Some questions about implementation of LevenshteinAutomata
Hi,
Recently,I have read the paper <<Fast String Correction with
Levenshtein-Automata>>. And then I tried to read its implementation of the
Lucene.But I found it's too difficult to figure it out.
I want to ask some questions about the implementation of
Levenshtein-Automata.

*1. What does state mean in LevenshteinAutomata?*
I found the comment of the state in Lev1ParametricDescription.java is like
below

> // state map
> // 0 -> [(0, 0)]
> // 1 -> [(0, 1)]
> // 2 -> [(0, 1), (1, 1)]
> // 3 -> [(0, 1), (1, 1), (2, 1)]
> // 4 -> [(0, 1), (2, 1)]
>
> Does state mean A^i, B^i .... in the paper?
eg.
0 -> A , 1 -> B, 2 -> C.
[image: ??2022-07-07 12.20.02.png]
If so, what does [(0, 0)] [(0, 1), (1, 1), (2, 1)] in the comments mean?

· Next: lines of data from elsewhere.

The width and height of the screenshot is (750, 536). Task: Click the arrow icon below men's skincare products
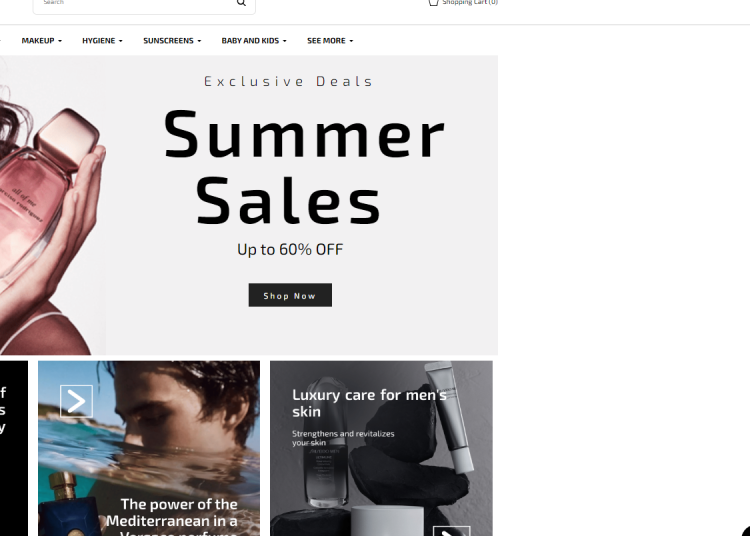pos(452,531)
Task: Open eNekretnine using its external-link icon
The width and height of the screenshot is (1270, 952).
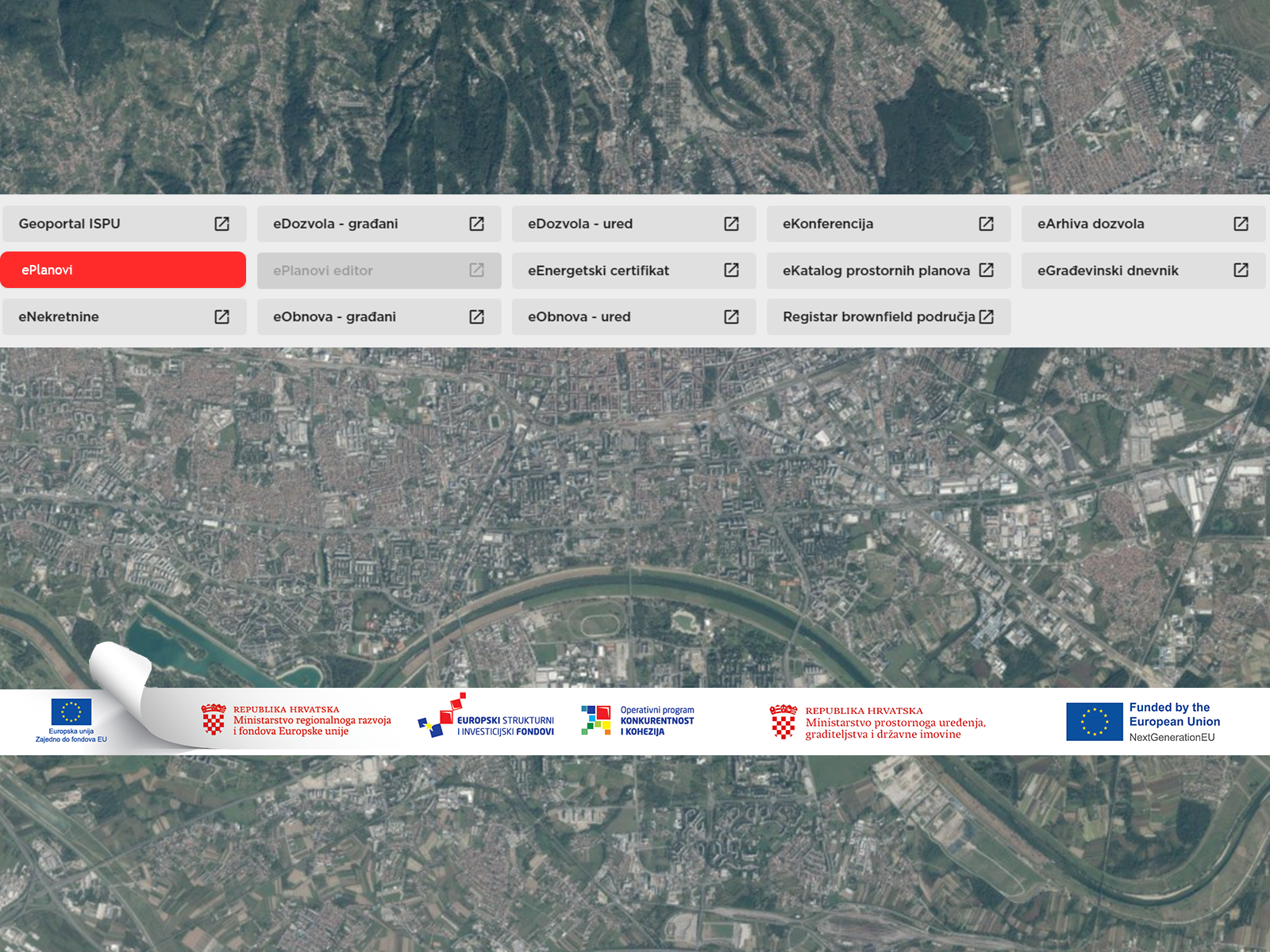Action: point(223,317)
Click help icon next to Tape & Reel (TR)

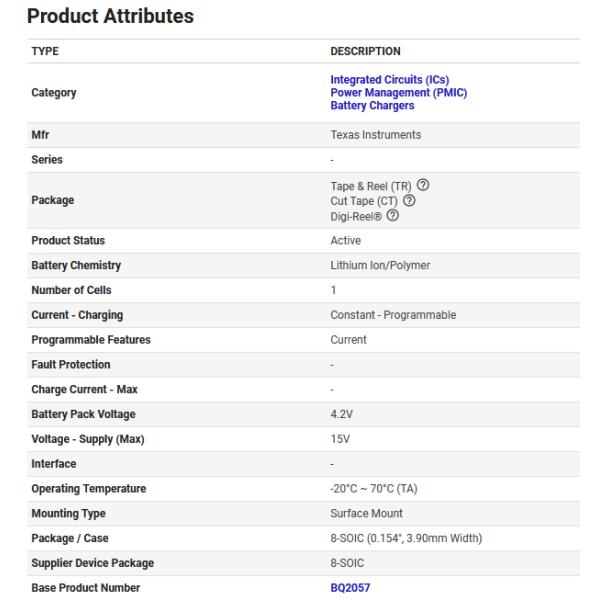coord(424,186)
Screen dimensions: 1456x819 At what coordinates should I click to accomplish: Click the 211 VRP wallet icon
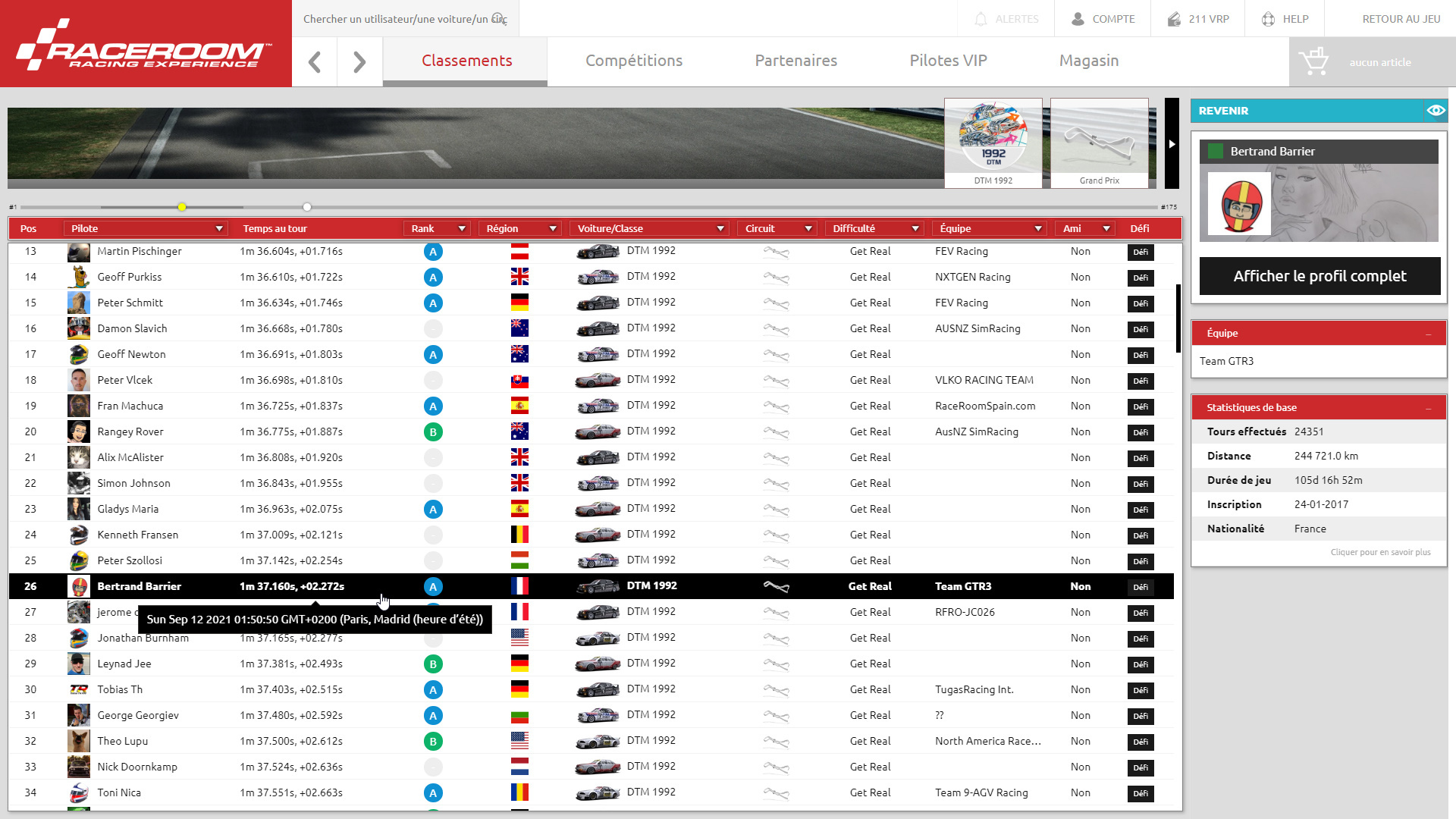coord(1174,19)
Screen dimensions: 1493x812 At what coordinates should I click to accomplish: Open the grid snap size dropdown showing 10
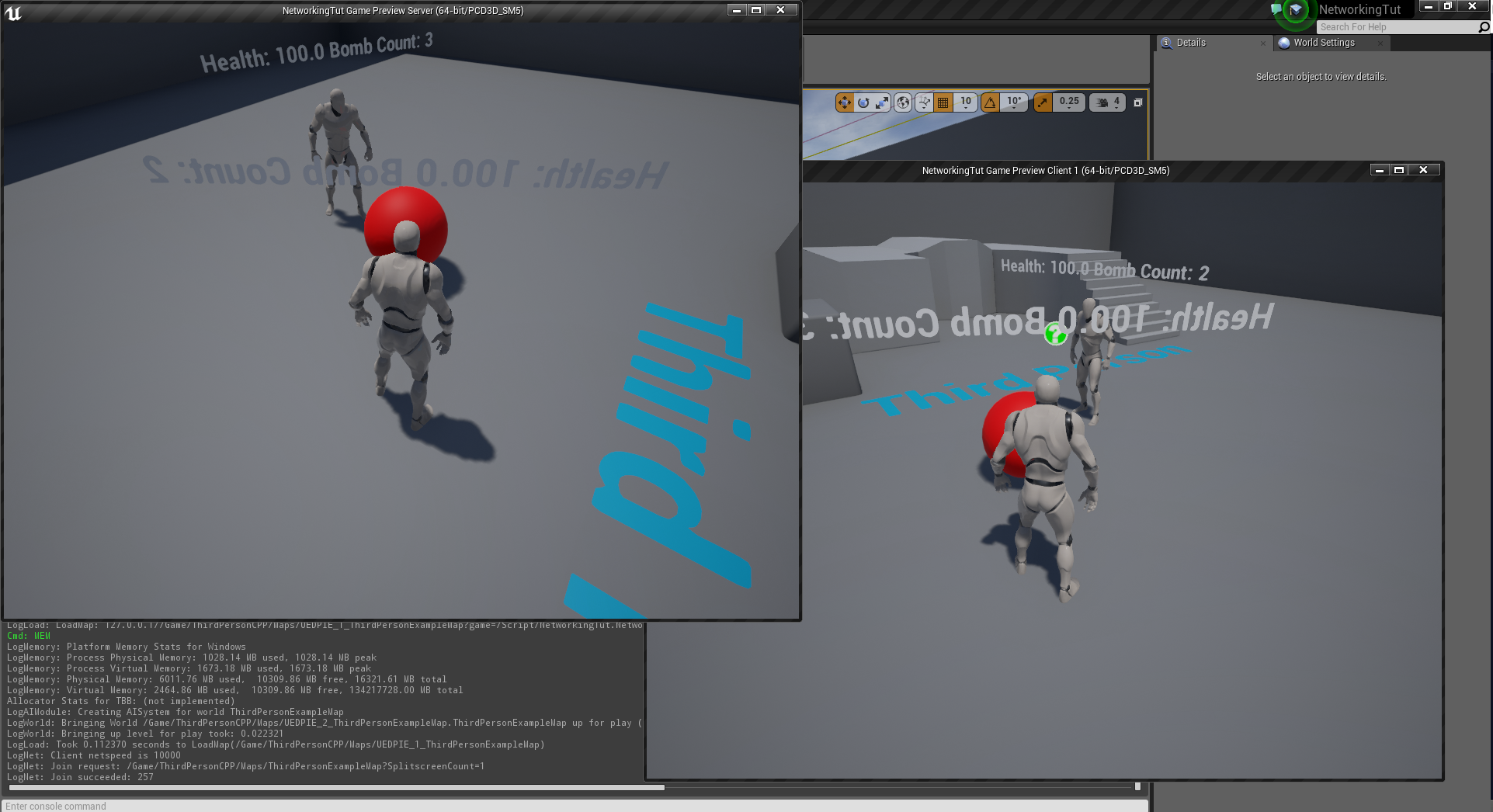pos(966,102)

*2. Why can minErrors have a negative number?*

> Lev1ParametricDescription minErrors is [0, 1, 0, -1, -1]
>
> minErrors is used to calculate if a state is final or not.
the code is

boolean isAccept(int absState) {
// decode absState -> state, offset
int state = absState / (w + 1);
int offset = absState % (w + 1);
assert offset >= 0;
return w - offset + minErrors[state] <= n;
}

In the paper the final definition is wordlen - offset <=
max-edit-operations - current-used-edit-operations

So minErrrors should be the min current-used-edit-operations? But why
could it be negative?

*Final Question*
Any good resources could help me better understand the implementation?